== YOUR INSTRUCTIONS ==
Can you reproduce the data beneath, keeping every line exact?

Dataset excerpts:
= Beginning of Section =
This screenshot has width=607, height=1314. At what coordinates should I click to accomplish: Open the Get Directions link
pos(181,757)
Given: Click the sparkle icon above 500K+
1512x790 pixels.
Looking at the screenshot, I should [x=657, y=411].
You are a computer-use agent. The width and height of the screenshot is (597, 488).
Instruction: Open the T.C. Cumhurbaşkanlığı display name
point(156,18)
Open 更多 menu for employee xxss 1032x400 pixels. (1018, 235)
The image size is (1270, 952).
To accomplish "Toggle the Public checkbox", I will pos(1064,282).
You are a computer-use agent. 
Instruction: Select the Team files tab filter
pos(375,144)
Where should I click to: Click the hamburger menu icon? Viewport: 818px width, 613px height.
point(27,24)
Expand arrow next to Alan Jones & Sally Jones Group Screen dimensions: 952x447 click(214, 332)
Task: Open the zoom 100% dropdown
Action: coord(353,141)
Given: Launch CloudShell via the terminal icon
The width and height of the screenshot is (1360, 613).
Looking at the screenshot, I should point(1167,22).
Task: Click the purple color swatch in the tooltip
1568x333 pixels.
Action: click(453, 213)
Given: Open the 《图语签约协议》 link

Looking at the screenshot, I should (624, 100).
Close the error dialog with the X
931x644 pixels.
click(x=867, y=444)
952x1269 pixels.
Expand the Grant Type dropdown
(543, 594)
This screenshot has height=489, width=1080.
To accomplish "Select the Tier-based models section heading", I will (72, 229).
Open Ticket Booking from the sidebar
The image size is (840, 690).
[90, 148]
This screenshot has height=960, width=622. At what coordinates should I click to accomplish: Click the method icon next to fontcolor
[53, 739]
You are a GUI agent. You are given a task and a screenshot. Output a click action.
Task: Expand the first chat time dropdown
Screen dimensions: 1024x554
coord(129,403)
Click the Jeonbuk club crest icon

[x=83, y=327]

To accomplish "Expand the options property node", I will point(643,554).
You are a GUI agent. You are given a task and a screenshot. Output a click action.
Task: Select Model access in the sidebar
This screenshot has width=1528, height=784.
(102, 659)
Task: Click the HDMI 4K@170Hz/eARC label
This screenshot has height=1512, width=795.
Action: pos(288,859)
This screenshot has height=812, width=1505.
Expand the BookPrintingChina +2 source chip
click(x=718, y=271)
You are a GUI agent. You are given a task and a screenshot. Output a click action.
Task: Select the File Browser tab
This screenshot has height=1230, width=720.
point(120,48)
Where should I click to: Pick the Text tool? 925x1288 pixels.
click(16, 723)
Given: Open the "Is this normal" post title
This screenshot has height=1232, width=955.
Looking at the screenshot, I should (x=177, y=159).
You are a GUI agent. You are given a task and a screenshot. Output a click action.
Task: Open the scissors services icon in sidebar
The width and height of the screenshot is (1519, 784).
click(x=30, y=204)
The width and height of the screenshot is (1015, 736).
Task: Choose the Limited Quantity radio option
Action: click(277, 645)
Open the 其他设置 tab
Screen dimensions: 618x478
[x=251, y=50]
= End of Section =
== ANSWER TO THIS PROBLEM ==
This screenshot has width=607, height=1314. At what coordinates should I click to accomplish: Open the Get Directions link
pos(181,757)
Given: Click the sparkle icon above 500K+
1512x790 pixels.
Looking at the screenshot, I should [x=657, y=411].
You are a computer-use agent. The width and height of the screenshot is (597, 488).
Instruction: Open the T.C. Cumhurbaşkanlığı display name
point(156,18)
Open 更多 menu for employee xxss 1032x400 pixels. (1018, 235)
The image size is (1270, 952).
To accomplish "Toggle the Public checkbox", I will pos(1064,282).
You are a computer-use agent. 
Instruction: Select the Team files tab filter
pos(375,144)
Where should I click to: Click the hamburger menu icon? Viewport: 818px width, 613px height.
point(27,24)
Expand arrow next to Alan Jones & Sally Jones Group Screen dimensions: 952x447 click(214, 332)
Task: Open the zoom 100% dropdown
Action: coord(353,141)
Given: Launch CloudShell via the terminal icon
The width and height of the screenshot is (1360, 613).
Looking at the screenshot, I should point(1167,22).
Task: Click the purple color swatch in the tooltip
1568x333 pixels.
Action: click(453, 213)
Given: Open the 《图语签约协议》 link

Looking at the screenshot, I should (624, 100).
Close the error dialog with the X
931x644 pixels.
click(x=867, y=444)
952x1269 pixels.
Expand the Grant Type dropdown
(543, 594)
This screenshot has height=489, width=1080.
To accomplish "Select the Tier-based models section heading", I will (72, 229).
Open Ticket Booking from the sidebar
The image size is (840, 690).
[90, 148]
This screenshot has height=960, width=622. At what coordinates should I click to accomplish: Click the method icon next to fontcolor
[53, 739]
You are a GUI agent. You are given a task and a screenshot. Output a click action.
Task: Expand the first chat time dropdown
Screen dimensions: 1024x554
coord(129,403)
Click the Jeonbuk club crest icon

[x=83, y=327]

To accomplish "Expand the options property node", I will point(643,554).
You are a GUI agent. You are given a task and a screenshot. Output a click action.
Task: Select Model access in the sidebar
This screenshot has width=1528, height=784.
(102, 659)
Task: Click the HDMI 4K@170Hz/eARC label
This screenshot has height=1512, width=795.
Action: pos(288,859)
This screenshot has height=812, width=1505.
Expand the BookPrintingChina +2 source chip
click(x=718, y=271)
You are a GUI agent. You are given a task and a screenshot. Output a click action.
Task: Select the File Browser tab
This screenshot has height=1230, width=720.
point(120,48)
Where should I click to: Pick the Text tool? 925x1288 pixels.
click(16, 723)
Given: Open the "Is this normal" post title
This screenshot has height=1232, width=955.
Looking at the screenshot, I should (x=177, y=159).
You are a GUI agent. You are given a task and a screenshot. Output a click action.
Task: Open the scissors services icon in sidebar
The width and height of the screenshot is (1519, 784).
click(x=30, y=204)
The width and height of the screenshot is (1015, 736).
Task: Choose the Limited Quantity radio option
Action: click(277, 645)
Open the 其他设置 tab
Screen dimensions: 618x478
[x=251, y=50]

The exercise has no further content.